*INSTRUCTIONS TO FOLLOW*: Everything from the line containing "The height and width of the screenshot is (428, 1061)." through the line containing "Given: Select flight PC 7165 row" in the listing below should be copied exactly, and nothing more.
-----
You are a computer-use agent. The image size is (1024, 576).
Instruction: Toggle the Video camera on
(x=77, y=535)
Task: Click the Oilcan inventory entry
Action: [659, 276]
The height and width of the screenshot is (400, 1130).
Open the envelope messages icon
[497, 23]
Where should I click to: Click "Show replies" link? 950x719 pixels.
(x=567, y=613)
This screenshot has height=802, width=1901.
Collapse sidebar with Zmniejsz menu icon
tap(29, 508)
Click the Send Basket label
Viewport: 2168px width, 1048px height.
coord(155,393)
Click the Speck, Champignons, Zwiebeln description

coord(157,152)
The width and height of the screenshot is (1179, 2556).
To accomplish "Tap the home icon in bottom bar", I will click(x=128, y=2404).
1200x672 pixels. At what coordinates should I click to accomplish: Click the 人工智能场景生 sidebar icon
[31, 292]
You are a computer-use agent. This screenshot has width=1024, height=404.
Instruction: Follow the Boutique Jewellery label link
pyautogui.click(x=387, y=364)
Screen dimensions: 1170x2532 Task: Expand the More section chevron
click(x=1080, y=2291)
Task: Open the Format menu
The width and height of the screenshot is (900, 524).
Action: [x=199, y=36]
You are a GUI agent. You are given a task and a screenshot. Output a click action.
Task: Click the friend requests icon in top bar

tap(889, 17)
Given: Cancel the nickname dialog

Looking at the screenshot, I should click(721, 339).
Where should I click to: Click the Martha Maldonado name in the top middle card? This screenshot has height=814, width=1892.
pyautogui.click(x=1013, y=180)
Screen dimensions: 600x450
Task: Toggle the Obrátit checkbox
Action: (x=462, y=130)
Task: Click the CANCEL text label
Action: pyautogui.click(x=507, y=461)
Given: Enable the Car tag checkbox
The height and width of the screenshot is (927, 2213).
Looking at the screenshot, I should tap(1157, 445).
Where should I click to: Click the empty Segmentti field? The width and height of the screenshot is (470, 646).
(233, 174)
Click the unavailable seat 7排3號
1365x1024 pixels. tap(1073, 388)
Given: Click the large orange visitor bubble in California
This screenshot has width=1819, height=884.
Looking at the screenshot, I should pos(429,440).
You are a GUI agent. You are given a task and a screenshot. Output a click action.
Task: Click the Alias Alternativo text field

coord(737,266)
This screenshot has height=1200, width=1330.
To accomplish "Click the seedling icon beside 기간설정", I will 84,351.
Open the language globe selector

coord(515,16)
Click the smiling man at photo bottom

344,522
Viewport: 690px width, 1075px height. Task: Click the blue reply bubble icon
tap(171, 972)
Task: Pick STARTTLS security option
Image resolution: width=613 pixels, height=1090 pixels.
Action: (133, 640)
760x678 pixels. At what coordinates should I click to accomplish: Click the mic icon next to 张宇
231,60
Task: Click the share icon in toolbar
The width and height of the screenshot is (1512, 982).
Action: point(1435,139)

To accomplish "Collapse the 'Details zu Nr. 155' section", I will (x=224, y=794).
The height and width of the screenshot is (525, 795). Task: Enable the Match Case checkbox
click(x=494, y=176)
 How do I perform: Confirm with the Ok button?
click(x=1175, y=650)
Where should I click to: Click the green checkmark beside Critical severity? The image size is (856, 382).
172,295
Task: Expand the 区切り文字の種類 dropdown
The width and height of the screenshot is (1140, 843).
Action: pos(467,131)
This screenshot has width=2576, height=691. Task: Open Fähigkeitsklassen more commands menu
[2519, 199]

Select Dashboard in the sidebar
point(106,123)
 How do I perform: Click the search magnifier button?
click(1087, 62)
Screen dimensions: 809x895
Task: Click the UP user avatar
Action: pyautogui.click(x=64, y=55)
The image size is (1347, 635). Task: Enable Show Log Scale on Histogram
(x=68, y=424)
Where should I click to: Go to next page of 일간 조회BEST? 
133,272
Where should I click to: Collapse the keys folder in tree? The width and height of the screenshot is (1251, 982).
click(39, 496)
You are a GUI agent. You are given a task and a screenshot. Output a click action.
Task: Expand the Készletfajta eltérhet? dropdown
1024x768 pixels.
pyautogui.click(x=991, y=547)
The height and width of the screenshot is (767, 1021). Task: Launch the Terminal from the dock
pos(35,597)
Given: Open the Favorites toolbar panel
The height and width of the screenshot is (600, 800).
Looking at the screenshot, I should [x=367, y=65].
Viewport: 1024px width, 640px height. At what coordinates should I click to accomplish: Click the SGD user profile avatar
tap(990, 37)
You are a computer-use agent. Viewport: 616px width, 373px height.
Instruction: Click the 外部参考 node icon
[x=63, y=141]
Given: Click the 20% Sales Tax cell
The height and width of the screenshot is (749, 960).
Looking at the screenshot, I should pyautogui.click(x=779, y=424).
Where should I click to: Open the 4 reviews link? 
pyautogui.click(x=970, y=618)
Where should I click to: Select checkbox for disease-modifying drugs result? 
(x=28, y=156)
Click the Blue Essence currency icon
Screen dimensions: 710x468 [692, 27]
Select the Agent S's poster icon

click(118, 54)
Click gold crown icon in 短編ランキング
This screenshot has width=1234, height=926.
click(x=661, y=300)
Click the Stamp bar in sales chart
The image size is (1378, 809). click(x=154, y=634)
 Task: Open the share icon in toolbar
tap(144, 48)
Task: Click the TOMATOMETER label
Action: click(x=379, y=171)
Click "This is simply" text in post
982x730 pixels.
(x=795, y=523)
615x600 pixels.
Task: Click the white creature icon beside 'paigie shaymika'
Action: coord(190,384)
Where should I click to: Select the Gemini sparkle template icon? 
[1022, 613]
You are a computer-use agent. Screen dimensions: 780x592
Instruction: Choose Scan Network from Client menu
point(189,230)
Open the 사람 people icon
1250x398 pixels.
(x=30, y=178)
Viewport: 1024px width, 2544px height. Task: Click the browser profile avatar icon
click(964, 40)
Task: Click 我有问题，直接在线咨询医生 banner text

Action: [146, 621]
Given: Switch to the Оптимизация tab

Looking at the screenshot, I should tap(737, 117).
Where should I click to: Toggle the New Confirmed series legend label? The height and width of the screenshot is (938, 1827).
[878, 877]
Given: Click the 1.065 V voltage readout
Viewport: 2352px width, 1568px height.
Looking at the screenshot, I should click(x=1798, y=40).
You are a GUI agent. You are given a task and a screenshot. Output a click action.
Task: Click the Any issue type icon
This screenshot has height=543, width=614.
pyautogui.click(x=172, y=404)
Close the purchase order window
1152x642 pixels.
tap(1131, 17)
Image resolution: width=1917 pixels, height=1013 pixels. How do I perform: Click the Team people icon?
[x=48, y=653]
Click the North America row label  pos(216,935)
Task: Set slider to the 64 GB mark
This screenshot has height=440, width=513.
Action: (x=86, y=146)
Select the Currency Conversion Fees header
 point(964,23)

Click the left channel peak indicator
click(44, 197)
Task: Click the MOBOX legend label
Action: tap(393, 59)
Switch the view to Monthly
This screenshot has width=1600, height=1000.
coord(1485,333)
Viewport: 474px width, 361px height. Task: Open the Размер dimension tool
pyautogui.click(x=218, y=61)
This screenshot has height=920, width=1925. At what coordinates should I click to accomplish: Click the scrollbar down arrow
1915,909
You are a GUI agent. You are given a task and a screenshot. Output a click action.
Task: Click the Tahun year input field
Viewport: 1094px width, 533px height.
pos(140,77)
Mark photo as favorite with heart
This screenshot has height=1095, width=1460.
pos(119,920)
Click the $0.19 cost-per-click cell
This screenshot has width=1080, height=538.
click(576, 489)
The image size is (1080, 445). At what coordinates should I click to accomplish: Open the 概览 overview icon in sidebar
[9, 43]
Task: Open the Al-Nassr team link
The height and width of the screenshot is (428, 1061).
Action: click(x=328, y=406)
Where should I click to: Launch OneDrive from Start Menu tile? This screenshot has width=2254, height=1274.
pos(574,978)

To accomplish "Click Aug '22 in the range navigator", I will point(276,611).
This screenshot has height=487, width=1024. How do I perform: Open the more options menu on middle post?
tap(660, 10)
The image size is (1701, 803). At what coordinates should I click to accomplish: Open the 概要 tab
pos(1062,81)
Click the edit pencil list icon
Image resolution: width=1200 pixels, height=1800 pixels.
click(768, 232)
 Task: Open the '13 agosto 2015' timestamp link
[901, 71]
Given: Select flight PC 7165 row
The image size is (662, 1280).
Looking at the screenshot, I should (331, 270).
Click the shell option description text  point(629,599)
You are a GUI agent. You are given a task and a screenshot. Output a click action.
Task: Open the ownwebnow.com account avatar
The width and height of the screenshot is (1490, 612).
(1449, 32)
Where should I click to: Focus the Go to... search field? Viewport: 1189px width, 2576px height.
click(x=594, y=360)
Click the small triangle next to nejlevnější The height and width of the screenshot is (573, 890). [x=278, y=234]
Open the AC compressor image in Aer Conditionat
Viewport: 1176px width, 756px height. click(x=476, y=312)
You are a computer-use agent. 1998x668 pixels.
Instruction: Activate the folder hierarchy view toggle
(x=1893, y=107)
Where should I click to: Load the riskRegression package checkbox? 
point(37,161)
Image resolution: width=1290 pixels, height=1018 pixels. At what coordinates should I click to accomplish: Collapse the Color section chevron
-----
*RESULT FOR THIS TASK*:
The height and width of the screenshot is (428, 1061).
Action: click(x=328, y=406)
Where should I click to: Launch OneDrive from Start Menu tile? This screenshot has width=2254, height=1274.
pos(574,978)

To accomplish "Click Aug '22 in the range navigator", I will point(276,611).
This screenshot has height=487, width=1024. How do I perform: Open the more options menu on middle post?
tap(660, 10)
The image size is (1701, 803). At what coordinates should I click to accomplish: Open the 概要 tab
pos(1062,81)
Click the edit pencil list icon
Image resolution: width=1200 pixels, height=1800 pixels.
click(768, 232)
 Task: Open the '13 agosto 2015' timestamp link
[901, 71]
Given: Select flight PC 7165 row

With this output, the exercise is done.